These baselines represent minimal-effort strategies and serve as lower bounds for model evaluation.

Evaluation Metrics

  1. Primary Metric: Root Mean Squared Error (RMSE) of the 30-minute ahead forecast, averaged over all test points.
  2. Secondary Metrics: Mean Absolute Error (MAE) and the Clarke Error Grid (CEG), which classifies prediction errors by clinical risk.
  3. Statistical Comparison: The paired Wilcoxon signed-rank test is used to assess the significance of differences in RMSE between ARIMA and ridge regression predictions across all subjects and test points, reflecting the non-normal distribution of forecast errors [5].

Implementation and Reproducibility
All analyses are conducted in Python using standard scientific libraries (numpy, pandas, scikit-learn, statsmodels), with code and configuration files made available in a public repository to ensure reproducibility. Model fitting, hyperparameter selection, and evaluation are automated within a modular pipeline, enabling replication and extension to additional datasets or model variants.

Results

Predictive Performance
Table 1 summarizes the per-subject RMSE, MAE, and CEG metrics for ARIMA, ridge regression, and baseline models. Ridge regression with lag features consistently achieves lower or comparable RMSE to ARIMA across all subjects, with improvements ranging from 2% to 12% depending on inter-individual variability and data volume. The persistence and moving average baselines exhibit substantially higher errors, confirming the value of autoregressive modeling.

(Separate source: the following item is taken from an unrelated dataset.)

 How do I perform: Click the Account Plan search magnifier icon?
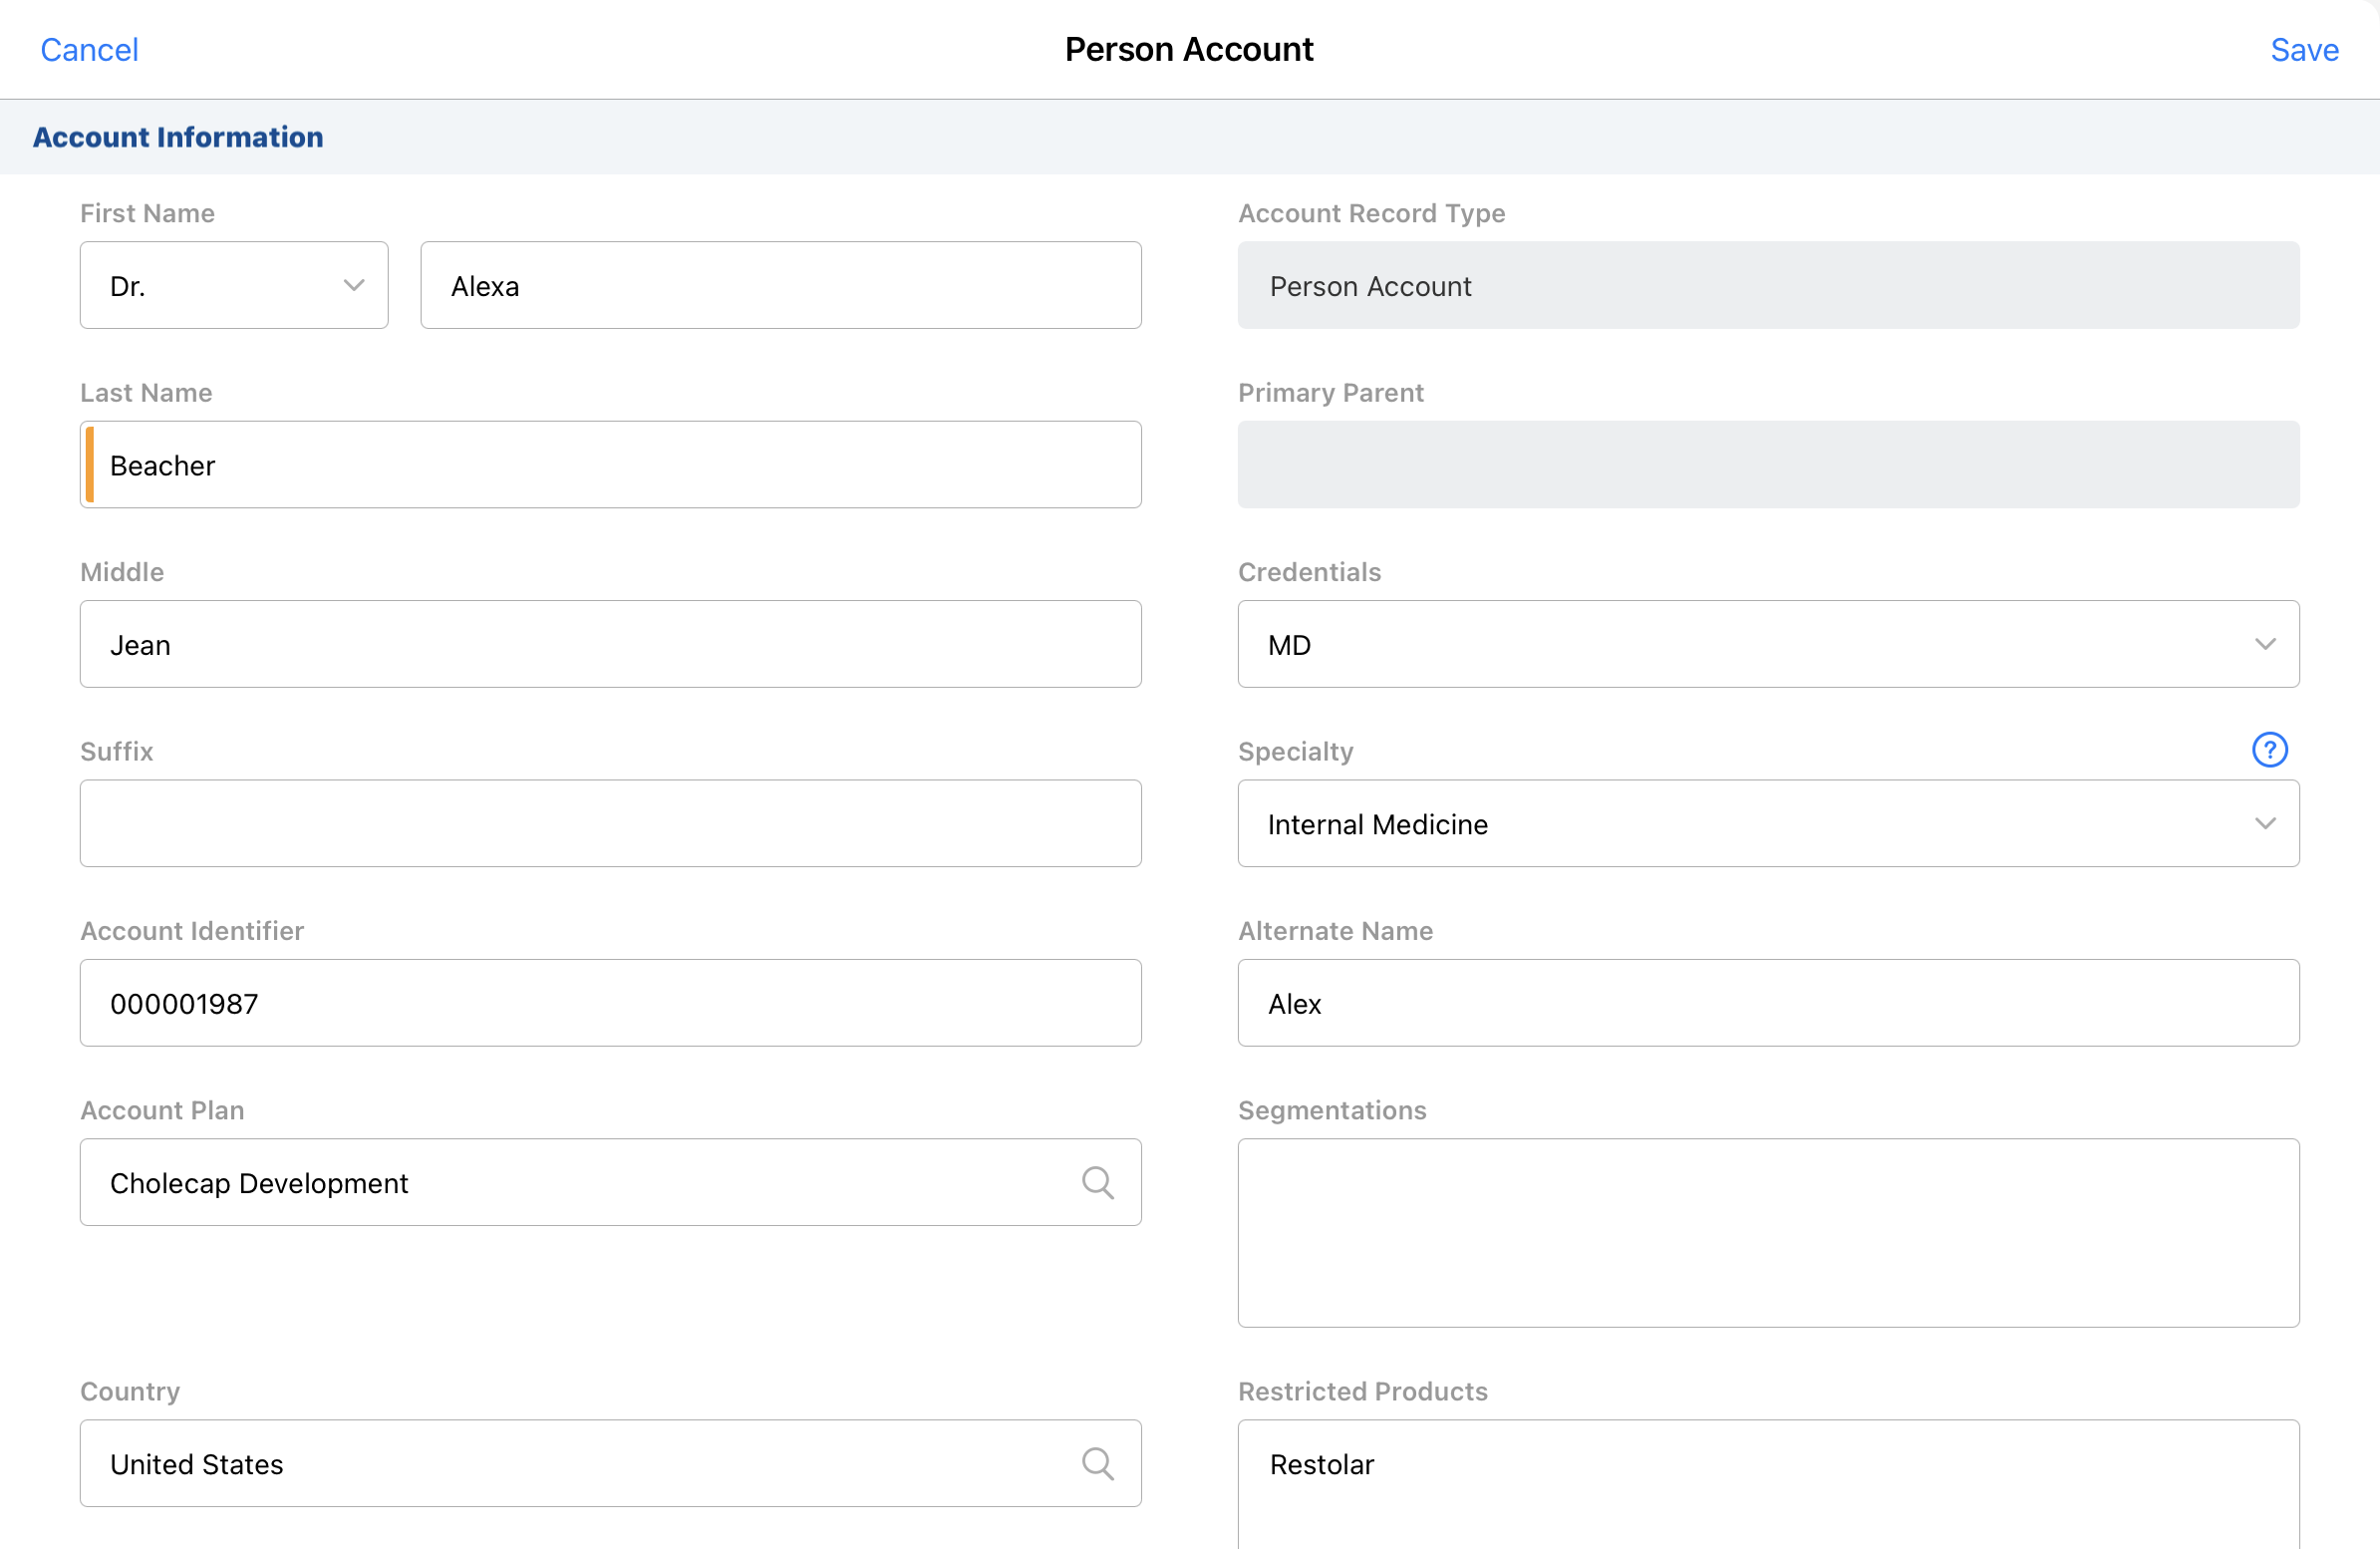click(1097, 1182)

Table 1: Average 30-min Ahead RMSE, MAE, and CEG Metrics by Model and Subject.

The paired Wilcoxon test indicates that the improvements in RMSE achieved by ridge regression over ARIMA are statistically significant at the 0.05 level for the majority of subjects (p < 0.01), confirming the robustness of the observed advantage.

Forecast Trace Visualization
Figure 1 presents representative forecast traces over a 24-hour test period for a sample subject, comparing ARIMA, ridge regression, and baseline predictions. Ridge regression closely tracks the true glucose trajectory, particularly during rapid excursions, whereas ARIMA exhibits lag and occasional overshooting. Baselines fail to capture both the magnitude and direction of changes.

Figure 1: 24-h Glucose Forecasts (+30 min) by Model.

Clarke Error Grid Analysis
The Clarke Error Grid (Figure 2) illustrates the clinical safety of forecasts. Ridge regression yields over 96% of predictions in Zone A (clinically accurate) and the remainder in Zone B (benign), with negligible Zone C-E errors (potentially dangerous). ARIMA’s predictions are slightly more dispersed, with 92–95% in Zone A and more points falling into Zone B, reflecting greater deviation during glycemic excursions.

Figure 2: Clarke Error Grid for Ridge Regression vs. ARIMA.

Error Distribution
Figure 3 depicts the distribution of absolute errors for both models. Ridge regression exhibits a tighter, more symmetric error distribution centered near zero, while ARIMA displays heavier tails, especially for large excursions, consistent with its tendency to lag during abrupt changes.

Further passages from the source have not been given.